I’d worked with men who’d been arrested for domestic violence on an individual basis here and there, but just recently volunteered to start running groups for court mandated men who’d abused their partners. I’d tried to help men to manage their anger and thought they probably needed to stop drinking so much. I’d worked with one client in particular who seem to fit this mold: an ex-cop named Robert, from Detroit, who discovered his wife, Linda, was having an affair. After drinking a 12 pack of beer, he punched her repeatedly in the face, giving her a black eye and breaking her jaw.
As we passed Newago, I began telling Leslie about Robert and about how I’d tried to teach him anger management so he wouldn’t hurt Linda again. I told Leslie that Robert was a proud man and it wasn’t surprising that he got so upset.
By now we’d seen cars in the ditch and I’d slowed down to forty-five. Leslie said, “You said he was a proud man, and I wonder if he wasn’t really a pretty controlling man. I wonder if he didn’t work to keep her under thumb. I’ll bet he called the shots in their relationship, telling her what to do and not to do, and tried to keep her isolated from other people.”

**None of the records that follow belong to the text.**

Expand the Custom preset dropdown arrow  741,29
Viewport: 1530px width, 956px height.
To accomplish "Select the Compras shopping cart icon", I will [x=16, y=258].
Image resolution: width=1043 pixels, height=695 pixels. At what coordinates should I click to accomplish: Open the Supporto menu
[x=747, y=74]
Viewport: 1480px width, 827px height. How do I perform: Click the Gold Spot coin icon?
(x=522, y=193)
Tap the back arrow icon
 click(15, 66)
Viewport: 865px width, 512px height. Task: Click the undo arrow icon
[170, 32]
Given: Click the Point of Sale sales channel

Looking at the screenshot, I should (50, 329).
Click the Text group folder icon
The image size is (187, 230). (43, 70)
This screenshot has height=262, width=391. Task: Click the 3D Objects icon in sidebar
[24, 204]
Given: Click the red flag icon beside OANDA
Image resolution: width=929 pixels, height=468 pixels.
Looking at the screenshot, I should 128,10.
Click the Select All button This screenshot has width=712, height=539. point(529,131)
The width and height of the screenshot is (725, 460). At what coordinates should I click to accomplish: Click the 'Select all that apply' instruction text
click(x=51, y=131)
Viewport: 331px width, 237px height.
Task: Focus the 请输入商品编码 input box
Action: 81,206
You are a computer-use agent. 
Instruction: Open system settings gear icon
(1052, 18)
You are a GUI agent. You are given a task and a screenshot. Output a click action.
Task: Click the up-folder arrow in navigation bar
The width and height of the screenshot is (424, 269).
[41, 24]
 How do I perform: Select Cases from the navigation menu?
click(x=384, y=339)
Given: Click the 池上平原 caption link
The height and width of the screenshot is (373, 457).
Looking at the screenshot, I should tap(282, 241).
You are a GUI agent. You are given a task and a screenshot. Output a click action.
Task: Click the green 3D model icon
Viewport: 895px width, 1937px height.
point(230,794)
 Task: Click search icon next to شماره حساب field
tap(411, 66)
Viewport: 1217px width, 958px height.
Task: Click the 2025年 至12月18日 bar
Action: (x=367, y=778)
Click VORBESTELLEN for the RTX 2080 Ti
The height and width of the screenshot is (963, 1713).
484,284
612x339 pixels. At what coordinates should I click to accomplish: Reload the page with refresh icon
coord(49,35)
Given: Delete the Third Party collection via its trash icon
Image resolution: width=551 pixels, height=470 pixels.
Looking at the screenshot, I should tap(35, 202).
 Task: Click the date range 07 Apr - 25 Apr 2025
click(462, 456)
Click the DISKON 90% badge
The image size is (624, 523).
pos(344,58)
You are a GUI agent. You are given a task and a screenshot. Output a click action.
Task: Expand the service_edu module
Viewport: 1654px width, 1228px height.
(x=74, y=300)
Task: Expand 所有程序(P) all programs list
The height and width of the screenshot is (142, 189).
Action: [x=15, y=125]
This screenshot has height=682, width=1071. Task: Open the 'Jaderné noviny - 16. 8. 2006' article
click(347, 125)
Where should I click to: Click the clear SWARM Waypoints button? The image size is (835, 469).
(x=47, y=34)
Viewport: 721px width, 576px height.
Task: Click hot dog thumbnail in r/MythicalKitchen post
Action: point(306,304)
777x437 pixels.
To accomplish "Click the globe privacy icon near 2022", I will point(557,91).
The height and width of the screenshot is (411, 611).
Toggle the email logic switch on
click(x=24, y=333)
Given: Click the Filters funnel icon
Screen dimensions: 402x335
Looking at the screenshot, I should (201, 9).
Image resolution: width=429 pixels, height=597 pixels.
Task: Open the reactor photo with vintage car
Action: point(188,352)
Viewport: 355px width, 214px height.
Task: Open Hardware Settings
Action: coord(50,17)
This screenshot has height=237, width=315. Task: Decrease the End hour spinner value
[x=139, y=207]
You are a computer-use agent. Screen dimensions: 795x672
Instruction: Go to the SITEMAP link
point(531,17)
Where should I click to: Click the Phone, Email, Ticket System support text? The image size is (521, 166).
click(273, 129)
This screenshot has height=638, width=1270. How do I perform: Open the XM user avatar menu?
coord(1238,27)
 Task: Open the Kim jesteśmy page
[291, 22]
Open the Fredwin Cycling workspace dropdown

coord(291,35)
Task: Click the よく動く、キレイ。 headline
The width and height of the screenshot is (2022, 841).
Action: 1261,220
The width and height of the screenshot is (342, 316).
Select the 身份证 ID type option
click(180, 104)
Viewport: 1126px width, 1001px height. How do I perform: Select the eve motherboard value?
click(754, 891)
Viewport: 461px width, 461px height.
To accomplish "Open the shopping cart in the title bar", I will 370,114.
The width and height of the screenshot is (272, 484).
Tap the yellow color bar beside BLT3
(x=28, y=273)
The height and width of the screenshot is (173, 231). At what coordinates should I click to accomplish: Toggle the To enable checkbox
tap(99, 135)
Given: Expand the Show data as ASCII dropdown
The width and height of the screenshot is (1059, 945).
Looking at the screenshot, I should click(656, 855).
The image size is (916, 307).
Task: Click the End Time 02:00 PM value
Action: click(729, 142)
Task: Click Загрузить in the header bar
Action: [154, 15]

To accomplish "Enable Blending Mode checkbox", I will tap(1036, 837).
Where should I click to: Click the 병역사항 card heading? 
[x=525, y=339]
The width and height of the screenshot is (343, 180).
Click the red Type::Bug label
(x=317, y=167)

“Well,” I said, “he did say that he didn’t like her going out much. He wanted her to stay home and take care of the kids. I think he was afraid she’d meet somebody else. And she did.”
“Charlie,” she said, “I wonder, was his father a cop too?”
“Yeah, he was. How’d you guess?”
“From the way you described him, it sounded like he came from a family with a dominating father, and he’d carried on the tradition. You know, domestic violence isn’t really caused by anger. It happens when a man’s control of his partner is questioned—when she doesn’t do what he wants her to—when she gets outside of the box. Proud men are patriarchal men, and they gain their self-esteem by controlling others, and they’re insulted when others don’t do what they want.”
“I hadn’t thought of it that way,” I admitted.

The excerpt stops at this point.